Exercise details: Collect all lines containing the word "video" from the data.

Stored data:
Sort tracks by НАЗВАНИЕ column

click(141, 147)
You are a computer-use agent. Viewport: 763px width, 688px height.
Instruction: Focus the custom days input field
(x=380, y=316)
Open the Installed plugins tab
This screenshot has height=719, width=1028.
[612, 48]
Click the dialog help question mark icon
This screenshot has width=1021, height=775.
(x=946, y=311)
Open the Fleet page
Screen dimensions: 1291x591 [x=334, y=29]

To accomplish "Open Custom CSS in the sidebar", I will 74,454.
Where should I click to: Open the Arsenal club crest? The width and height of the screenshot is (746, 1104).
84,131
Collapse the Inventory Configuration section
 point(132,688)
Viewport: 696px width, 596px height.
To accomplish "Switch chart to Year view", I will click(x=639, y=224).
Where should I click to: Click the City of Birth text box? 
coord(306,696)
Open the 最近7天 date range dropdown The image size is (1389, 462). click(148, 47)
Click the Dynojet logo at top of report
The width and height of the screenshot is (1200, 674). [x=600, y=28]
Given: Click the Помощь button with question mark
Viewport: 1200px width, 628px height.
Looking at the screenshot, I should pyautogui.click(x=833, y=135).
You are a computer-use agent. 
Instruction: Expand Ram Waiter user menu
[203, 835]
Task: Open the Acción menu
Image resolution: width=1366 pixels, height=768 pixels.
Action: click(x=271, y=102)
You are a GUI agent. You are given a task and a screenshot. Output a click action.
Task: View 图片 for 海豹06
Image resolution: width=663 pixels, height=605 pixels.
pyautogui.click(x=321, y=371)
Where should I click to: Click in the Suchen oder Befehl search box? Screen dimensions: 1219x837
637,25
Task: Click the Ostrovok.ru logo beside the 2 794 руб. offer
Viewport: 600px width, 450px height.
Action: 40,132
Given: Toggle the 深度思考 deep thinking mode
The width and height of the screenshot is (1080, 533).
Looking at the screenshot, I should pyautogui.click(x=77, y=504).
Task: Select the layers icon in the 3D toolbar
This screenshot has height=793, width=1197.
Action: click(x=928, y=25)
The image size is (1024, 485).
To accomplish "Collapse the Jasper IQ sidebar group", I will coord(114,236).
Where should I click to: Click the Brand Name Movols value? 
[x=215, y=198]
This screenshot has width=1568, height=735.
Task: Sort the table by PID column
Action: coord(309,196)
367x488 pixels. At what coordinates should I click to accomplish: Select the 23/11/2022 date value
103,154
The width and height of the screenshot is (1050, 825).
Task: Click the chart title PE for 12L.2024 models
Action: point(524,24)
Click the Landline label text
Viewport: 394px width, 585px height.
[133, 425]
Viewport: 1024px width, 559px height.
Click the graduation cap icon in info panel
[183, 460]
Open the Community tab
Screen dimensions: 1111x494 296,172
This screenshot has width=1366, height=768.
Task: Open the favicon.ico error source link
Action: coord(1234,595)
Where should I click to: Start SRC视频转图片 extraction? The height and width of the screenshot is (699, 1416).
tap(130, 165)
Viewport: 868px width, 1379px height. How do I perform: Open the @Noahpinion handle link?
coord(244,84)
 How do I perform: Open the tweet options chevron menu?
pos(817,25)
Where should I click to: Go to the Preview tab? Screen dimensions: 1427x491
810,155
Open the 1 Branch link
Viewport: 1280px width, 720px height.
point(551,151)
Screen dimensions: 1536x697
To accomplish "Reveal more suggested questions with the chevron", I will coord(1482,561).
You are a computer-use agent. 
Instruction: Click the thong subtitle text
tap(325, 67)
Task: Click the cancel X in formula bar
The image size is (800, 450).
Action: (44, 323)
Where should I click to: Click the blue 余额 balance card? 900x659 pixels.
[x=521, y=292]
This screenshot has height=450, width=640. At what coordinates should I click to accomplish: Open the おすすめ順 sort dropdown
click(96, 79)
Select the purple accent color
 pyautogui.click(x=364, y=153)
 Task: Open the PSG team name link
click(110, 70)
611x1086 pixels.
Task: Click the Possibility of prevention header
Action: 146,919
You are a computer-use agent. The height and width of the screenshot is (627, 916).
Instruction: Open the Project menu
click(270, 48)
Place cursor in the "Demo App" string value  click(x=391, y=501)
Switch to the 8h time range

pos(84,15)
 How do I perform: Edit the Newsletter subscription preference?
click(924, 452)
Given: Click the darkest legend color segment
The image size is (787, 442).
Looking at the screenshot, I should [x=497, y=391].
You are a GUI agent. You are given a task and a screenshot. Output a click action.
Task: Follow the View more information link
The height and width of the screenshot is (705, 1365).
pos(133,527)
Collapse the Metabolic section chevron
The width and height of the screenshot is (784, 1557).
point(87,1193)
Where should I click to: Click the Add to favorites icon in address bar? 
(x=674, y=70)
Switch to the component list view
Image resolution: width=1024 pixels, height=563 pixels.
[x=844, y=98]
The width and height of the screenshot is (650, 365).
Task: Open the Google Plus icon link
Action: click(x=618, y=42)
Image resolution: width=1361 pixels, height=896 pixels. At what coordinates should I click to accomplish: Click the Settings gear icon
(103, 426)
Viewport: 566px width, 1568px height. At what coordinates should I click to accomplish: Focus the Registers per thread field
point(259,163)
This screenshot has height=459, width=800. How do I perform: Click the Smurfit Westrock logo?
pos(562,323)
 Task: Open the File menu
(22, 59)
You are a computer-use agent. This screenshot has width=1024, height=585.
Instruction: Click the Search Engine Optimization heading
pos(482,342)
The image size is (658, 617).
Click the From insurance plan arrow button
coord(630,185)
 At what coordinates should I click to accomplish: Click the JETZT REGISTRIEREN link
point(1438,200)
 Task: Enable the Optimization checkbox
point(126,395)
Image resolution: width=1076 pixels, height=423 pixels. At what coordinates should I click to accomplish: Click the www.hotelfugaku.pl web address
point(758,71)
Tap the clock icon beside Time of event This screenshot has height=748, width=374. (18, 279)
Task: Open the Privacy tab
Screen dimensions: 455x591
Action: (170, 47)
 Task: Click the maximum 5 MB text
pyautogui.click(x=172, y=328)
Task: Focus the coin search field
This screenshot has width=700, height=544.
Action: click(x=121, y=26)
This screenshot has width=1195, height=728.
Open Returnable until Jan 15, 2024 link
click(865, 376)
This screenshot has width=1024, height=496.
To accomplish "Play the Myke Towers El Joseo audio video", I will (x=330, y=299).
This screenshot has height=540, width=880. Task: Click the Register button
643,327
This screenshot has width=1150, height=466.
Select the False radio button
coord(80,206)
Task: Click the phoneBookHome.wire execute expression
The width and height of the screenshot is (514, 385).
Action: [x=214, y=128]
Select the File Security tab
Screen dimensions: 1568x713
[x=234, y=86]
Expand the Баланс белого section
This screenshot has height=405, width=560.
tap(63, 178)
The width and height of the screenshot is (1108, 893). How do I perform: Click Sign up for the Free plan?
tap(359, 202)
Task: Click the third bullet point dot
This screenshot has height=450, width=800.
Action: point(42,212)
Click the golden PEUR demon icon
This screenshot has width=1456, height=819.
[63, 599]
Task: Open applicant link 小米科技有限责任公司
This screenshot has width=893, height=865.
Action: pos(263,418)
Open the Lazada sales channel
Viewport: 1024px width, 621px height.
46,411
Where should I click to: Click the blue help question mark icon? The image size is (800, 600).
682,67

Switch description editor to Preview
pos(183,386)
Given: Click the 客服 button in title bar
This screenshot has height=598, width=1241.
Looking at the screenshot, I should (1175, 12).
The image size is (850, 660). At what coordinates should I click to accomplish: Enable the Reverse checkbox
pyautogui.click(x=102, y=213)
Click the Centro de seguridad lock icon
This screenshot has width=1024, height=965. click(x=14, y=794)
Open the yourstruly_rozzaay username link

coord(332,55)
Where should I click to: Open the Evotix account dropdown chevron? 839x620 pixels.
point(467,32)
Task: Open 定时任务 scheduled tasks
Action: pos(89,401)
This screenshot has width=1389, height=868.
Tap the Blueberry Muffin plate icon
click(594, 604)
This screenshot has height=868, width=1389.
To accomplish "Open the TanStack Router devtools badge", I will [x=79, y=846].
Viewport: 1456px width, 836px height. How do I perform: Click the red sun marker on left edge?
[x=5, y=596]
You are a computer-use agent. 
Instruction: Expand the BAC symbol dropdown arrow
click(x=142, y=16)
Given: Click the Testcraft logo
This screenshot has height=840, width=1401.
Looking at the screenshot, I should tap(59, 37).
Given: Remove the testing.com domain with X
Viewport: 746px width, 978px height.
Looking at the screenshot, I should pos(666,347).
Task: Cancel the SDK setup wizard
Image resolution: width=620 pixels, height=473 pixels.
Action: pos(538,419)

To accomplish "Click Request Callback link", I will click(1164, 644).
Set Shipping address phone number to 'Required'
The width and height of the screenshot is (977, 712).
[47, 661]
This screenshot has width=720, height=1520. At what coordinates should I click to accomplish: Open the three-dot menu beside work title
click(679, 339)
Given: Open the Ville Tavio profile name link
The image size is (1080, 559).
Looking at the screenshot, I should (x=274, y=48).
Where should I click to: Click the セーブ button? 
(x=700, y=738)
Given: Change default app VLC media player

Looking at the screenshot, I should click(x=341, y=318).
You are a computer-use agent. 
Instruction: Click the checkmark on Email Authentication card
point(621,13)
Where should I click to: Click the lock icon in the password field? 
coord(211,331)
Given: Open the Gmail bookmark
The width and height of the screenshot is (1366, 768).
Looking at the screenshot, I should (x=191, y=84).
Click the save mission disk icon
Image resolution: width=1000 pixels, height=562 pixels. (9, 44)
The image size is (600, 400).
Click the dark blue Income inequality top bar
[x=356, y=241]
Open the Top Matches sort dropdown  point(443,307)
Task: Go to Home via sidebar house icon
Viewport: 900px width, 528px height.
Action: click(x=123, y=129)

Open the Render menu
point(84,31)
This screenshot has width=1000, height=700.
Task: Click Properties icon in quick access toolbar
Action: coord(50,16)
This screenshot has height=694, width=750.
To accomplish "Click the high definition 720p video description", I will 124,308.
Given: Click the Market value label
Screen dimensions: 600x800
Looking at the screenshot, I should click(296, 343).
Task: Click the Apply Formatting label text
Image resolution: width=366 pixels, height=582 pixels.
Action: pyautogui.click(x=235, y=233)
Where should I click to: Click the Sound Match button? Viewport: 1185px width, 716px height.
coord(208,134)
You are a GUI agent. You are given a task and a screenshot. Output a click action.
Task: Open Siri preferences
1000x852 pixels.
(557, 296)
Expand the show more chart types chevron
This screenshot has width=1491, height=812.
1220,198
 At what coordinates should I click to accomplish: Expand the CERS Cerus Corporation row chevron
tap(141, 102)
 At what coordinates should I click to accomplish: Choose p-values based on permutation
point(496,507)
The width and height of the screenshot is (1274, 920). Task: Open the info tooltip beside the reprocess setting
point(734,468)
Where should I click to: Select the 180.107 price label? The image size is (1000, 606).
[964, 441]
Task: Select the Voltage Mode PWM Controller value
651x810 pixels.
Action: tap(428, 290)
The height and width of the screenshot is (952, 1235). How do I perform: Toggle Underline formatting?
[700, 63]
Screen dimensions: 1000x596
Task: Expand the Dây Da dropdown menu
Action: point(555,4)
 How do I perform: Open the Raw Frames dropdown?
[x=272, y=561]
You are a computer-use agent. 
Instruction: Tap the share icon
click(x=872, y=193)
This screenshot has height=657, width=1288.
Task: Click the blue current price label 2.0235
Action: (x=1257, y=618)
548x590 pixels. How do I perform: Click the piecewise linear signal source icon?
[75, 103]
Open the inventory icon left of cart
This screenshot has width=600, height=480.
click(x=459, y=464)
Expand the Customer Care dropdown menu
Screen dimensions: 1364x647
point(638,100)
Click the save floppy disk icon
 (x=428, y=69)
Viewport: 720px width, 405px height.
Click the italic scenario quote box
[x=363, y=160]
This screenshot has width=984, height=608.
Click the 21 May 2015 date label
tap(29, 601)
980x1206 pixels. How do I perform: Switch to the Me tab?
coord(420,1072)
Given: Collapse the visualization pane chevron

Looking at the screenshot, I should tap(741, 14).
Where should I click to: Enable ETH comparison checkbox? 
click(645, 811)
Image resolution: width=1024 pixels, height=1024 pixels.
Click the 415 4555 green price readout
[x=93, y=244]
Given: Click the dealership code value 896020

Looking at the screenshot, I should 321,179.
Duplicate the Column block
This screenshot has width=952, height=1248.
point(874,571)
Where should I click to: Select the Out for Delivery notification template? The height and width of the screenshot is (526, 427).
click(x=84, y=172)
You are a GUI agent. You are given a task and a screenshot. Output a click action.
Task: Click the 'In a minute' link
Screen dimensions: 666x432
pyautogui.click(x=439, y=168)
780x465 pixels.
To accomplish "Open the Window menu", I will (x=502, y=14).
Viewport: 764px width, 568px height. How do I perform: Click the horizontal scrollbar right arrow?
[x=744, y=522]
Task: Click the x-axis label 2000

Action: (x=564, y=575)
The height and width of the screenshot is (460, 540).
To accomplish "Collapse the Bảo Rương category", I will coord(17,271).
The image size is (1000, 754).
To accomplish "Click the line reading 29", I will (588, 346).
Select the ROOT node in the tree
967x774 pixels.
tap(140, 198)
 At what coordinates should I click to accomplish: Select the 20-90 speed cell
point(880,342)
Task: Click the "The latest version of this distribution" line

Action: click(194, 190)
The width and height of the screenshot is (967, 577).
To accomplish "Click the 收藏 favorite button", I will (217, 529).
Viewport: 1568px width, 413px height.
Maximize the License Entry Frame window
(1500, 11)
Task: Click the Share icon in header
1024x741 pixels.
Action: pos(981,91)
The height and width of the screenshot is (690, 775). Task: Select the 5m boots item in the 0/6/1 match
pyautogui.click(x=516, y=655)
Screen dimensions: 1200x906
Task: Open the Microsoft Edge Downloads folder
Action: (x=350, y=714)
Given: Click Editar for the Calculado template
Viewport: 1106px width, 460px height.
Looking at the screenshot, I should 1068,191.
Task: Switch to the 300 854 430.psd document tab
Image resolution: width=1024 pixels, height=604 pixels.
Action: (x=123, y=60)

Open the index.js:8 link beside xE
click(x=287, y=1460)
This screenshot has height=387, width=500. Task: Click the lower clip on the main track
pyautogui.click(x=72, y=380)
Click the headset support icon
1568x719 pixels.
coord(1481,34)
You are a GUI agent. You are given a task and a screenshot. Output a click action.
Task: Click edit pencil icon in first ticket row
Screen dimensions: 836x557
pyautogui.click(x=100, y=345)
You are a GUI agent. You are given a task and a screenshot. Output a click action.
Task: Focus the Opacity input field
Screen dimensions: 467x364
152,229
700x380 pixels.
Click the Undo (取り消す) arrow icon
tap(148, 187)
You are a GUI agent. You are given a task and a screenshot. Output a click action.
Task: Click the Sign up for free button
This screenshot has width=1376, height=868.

Your solution:
To accomplish "Play the Myke Towers El Joseo audio video", I will (x=330, y=299).
To accomplish "Click the high definition 720p video description", I will 124,308.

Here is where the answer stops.